I’ll keep you posted on the outcome of this, it will be a great experiment and everyone at Connected reckons it’s a great leap forward. So do I.

If you don’t understand or haven’t come across VITES or profiling then have a read of this.

Feb 9

Our new corporate site has been live now for some months. It replaced a larger and more expansive site and is now a simple 4 page affair with some links to various other places (including here) and also to our VITES software platform site.

The problem for me is that it is drawing mixed responses. Some people seem to love it with the likes of David Pinchard (founder of TopInterim), a very senior and well respected marketeer who I have known for 10 years, saying it is “great” and that “less is more”.

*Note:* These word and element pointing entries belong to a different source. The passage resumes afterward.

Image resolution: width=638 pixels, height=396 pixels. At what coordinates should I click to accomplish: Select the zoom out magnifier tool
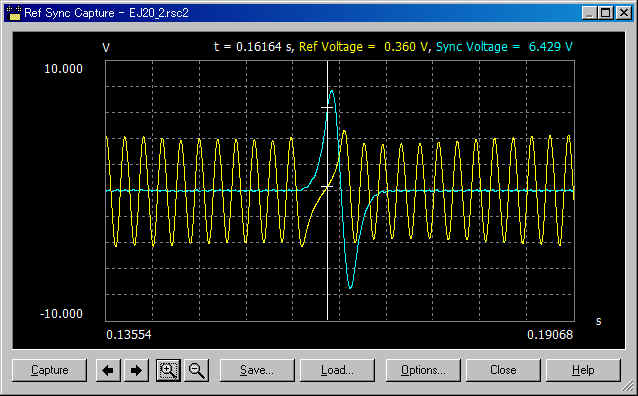[x=197, y=370]
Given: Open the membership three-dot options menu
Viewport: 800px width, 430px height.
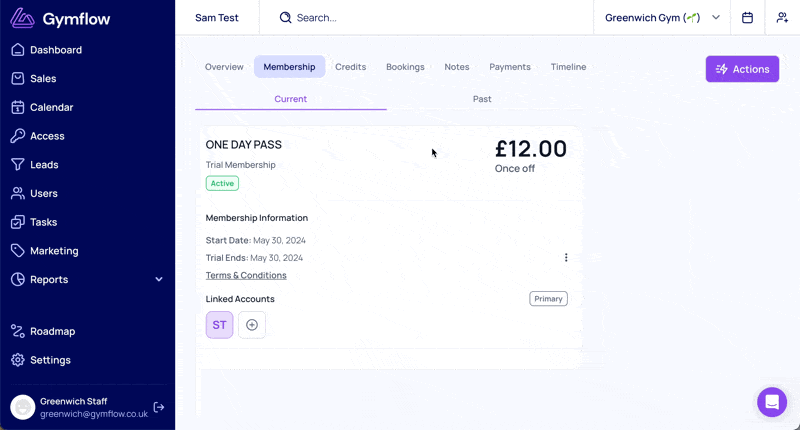Looking at the screenshot, I should (x=566, y=258).
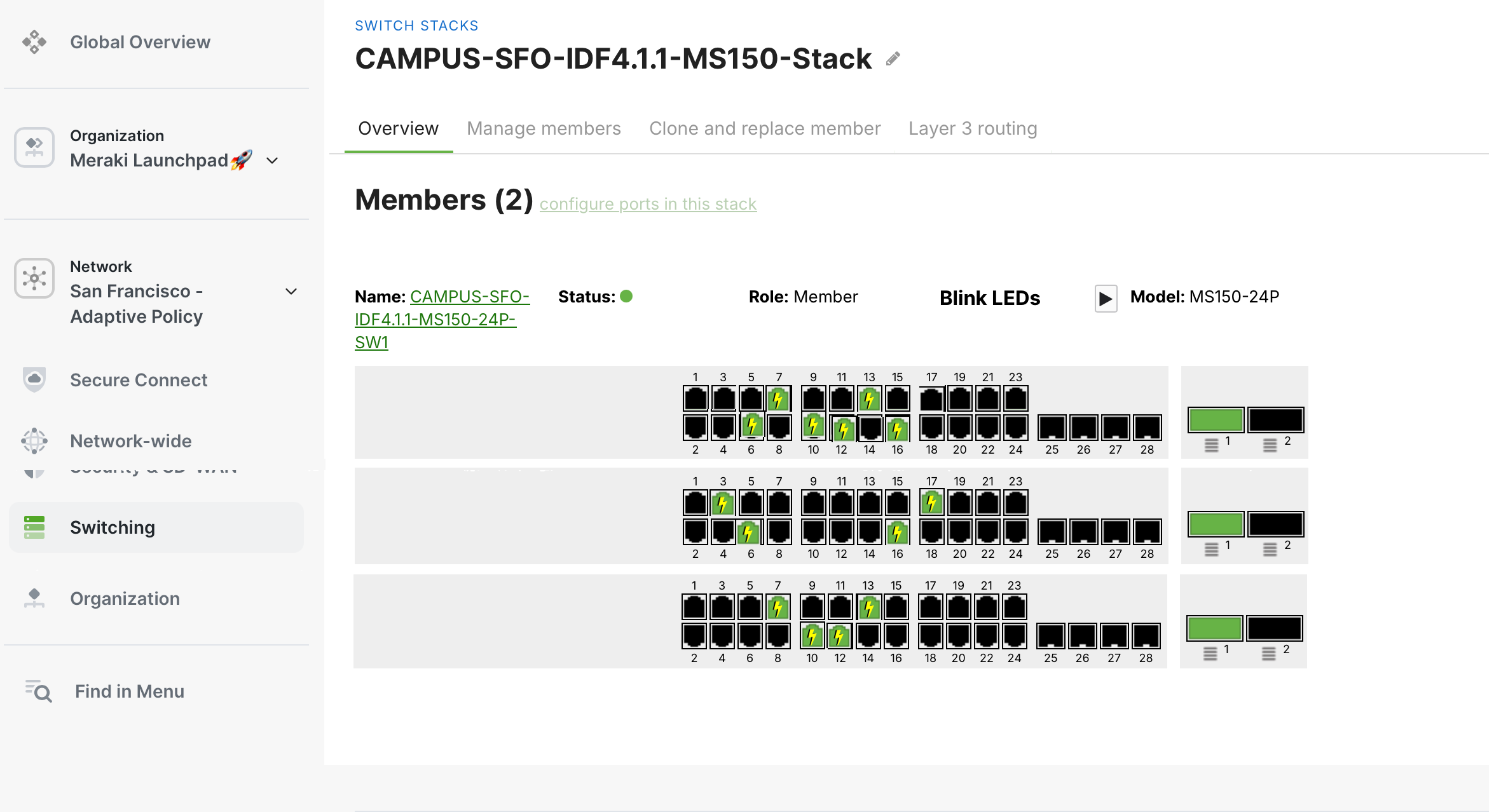This screenshot has width=1494, height=812.
Task: Click the Blink LEDs play button
Action: coord(1106,298)
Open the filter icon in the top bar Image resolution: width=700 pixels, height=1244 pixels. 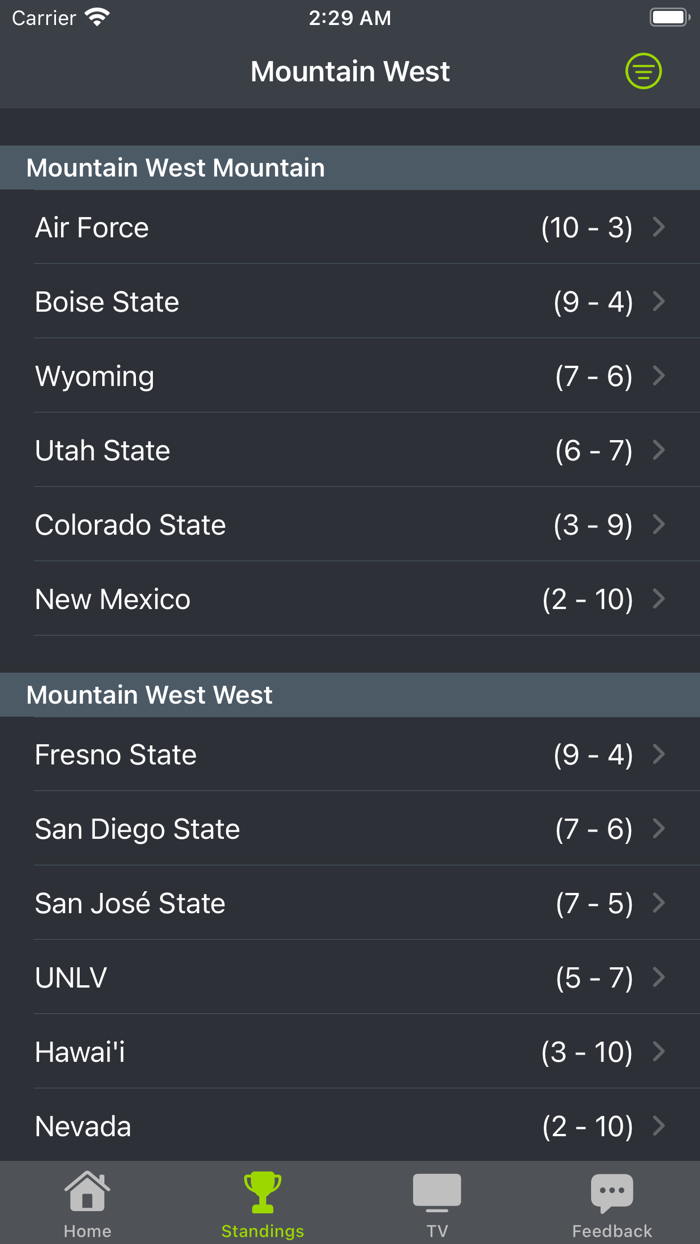point(643,71)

On the other hand I have had comments that is lacks substance and doesn’t say enough. It is true that the audience will probably know of us but that does worry me. Should it? What do you think of our corporate site? Please do tell me, warts and all.

Feb 7

I’m really very fortunate to work with some of the most forward-thinking companies in the UK, but sometimes they just plain don’t understand this Net thing.

This week I had a meeting with a large client who has spent over £10m on his web strategy since 2005. Big money, big ideas and huge amounts of success. Ace.

As part of the (large) strategy is a very successful forum, it’s the only one in their space and it stands large and dominating. They rarely have to moderate it and have a great community of about 6,000 registered users and around 50,000 lurkers every year reading 20,000 posts. It cost less than £5,000 to setup in 2003 - what a bargain!

It’s a great opportunity to communicate to their ‘family’, their customers, their messengers. It could be the most influential element of their brand. In the world of semantic trust, social networking, link-sharing and search engines it offers a unique (in their marketplace) opportunity.

Last year they spent less than £500 and 1hr a week looking after it. Not surprisingly it’s dying. That is dysfunctional marketing.

Put simply, they just don’t get it. What a waste.